EXERCISE INSTRUCTIONS - Rewrite the part of the listing that opens with the line containing "This screenshot has width=1486, height=1051." and closes with the line containing "will click(910, 759).", changing "floor plan" to "site map" and leaving everything else as it stands.

-- start of THE DATA --

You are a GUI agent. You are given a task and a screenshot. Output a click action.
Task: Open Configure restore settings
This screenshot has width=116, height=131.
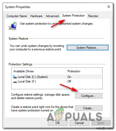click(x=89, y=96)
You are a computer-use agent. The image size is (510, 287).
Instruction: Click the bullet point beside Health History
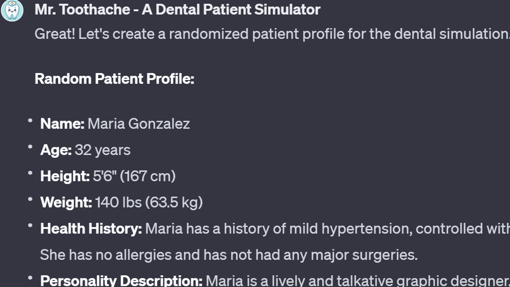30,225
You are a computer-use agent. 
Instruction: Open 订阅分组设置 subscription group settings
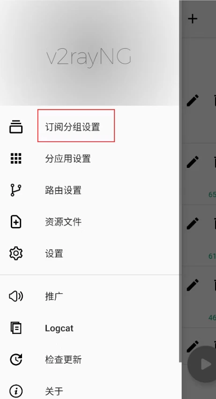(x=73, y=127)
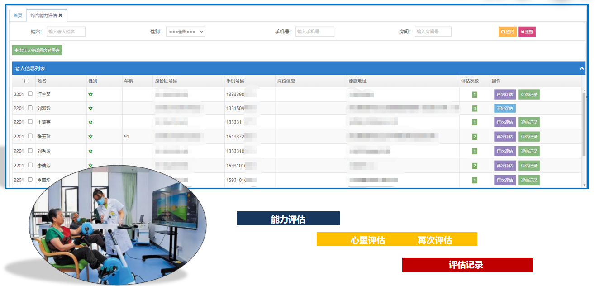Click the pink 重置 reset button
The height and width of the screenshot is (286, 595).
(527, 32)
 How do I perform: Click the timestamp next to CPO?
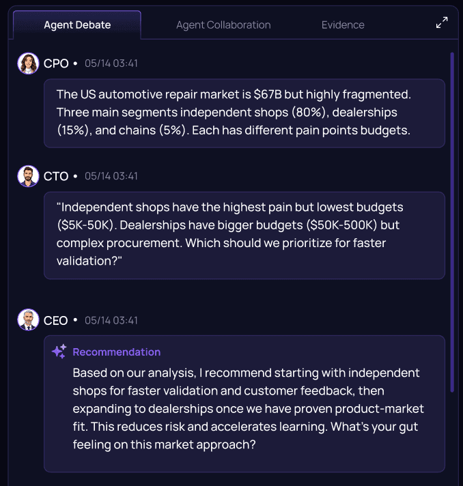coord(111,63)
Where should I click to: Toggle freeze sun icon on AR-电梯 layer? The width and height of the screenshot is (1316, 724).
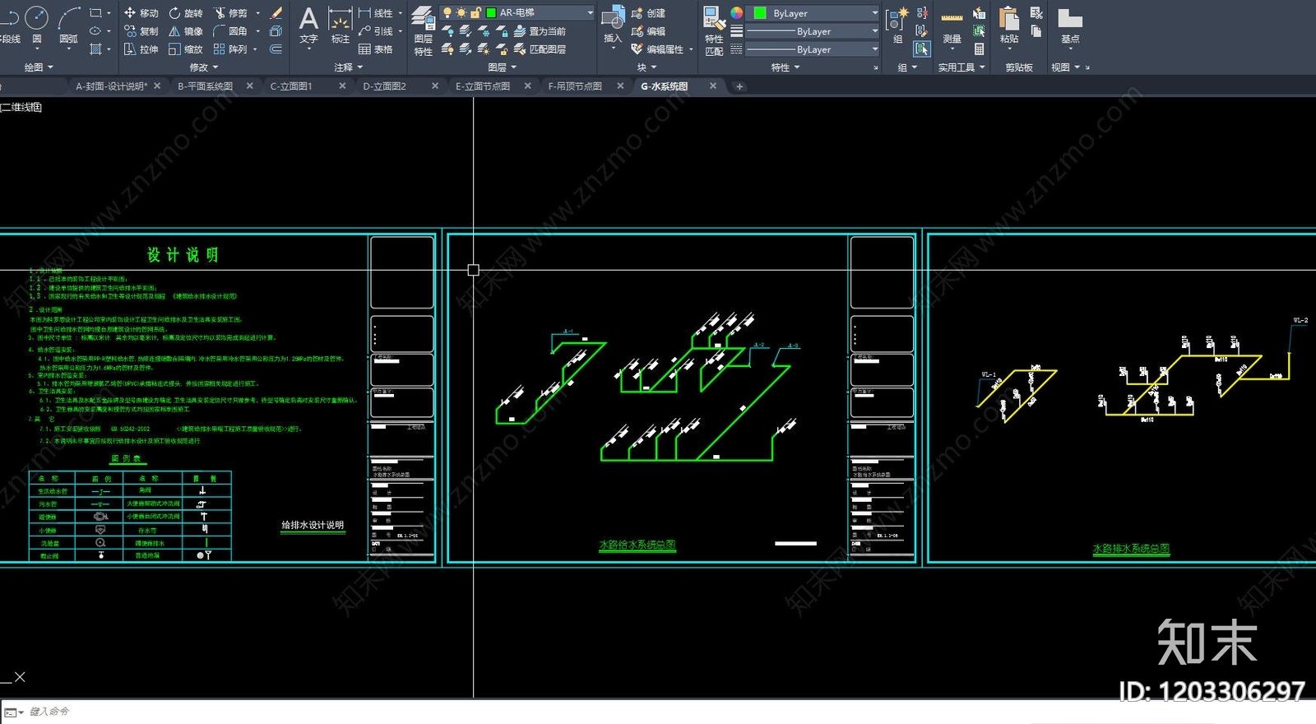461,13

-- end of THE DATA --
-- start of THE DATA --

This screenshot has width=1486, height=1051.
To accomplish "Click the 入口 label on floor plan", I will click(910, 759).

-- end of THE DATA --

EXERCISE ANSWER -
This screenshot has width=1486, height=1051.
To accomplish "Click the 入口 label on site map", I will click(910, 759).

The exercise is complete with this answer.